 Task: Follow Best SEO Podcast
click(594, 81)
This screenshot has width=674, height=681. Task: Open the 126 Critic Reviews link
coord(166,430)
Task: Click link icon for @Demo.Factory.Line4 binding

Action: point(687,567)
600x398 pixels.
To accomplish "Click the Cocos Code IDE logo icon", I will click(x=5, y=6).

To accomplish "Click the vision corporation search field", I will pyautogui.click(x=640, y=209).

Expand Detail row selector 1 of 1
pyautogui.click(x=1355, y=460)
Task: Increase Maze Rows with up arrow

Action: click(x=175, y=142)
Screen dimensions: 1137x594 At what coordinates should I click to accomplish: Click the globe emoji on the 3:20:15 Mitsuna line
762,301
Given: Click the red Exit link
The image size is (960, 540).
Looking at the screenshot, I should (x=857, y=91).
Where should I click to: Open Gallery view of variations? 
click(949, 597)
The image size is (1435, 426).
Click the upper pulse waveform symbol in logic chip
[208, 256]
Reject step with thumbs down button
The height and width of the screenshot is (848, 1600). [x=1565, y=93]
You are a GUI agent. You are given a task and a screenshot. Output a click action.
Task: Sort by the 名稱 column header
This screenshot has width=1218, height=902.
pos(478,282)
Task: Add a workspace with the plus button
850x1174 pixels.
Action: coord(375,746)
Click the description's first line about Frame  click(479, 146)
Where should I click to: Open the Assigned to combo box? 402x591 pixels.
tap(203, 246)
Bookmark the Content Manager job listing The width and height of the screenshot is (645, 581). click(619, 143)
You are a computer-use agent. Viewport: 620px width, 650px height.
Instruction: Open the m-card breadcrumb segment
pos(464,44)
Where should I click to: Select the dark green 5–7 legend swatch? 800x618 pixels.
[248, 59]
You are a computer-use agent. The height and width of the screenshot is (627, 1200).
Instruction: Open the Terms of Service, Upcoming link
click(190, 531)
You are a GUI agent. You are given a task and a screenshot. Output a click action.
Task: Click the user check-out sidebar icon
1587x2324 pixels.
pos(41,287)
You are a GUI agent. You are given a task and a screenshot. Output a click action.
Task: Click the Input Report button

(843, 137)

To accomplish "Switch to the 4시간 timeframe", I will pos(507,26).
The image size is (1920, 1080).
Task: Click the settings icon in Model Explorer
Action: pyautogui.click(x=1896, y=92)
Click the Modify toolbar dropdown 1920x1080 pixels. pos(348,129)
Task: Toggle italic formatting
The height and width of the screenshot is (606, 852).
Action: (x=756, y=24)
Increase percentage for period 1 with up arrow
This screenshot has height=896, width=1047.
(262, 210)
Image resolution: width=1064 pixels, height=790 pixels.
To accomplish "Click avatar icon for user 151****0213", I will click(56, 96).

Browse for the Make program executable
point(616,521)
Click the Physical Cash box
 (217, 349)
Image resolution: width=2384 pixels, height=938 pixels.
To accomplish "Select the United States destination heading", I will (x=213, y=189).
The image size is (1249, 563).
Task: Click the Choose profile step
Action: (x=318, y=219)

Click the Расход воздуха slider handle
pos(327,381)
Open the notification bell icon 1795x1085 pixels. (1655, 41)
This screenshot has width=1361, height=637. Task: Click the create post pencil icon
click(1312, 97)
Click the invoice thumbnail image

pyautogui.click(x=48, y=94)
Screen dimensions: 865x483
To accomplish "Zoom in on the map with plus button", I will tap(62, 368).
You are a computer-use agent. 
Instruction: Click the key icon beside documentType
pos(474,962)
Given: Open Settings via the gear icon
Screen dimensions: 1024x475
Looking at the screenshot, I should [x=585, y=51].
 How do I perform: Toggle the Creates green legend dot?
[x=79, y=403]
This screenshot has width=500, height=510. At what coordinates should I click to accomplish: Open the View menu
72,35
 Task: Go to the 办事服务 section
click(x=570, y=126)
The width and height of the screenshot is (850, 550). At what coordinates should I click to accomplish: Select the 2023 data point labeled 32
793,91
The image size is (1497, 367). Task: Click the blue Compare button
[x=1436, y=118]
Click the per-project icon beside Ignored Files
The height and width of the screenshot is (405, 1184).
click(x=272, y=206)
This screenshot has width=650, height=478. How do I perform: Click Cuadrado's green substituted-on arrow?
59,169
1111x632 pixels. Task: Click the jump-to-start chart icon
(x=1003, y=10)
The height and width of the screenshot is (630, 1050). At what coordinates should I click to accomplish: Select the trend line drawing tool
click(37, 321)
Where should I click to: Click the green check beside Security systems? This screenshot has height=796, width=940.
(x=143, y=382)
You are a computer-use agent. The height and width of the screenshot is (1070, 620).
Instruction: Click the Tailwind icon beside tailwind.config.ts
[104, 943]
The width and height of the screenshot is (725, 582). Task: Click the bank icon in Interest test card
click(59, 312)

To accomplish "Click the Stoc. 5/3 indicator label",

• **Task prompt**: Show all lines in the records above that hold "computer".

• **Reply**:
You are a computer-use agent. Viewport: 620px width, 650px height.
You are a computer-use agent. The height and width of the screenshot is (627, 1200).
You are a computer-use agent. 
You are a computer-use agent. The height and width of the screenshot is (1070, 620).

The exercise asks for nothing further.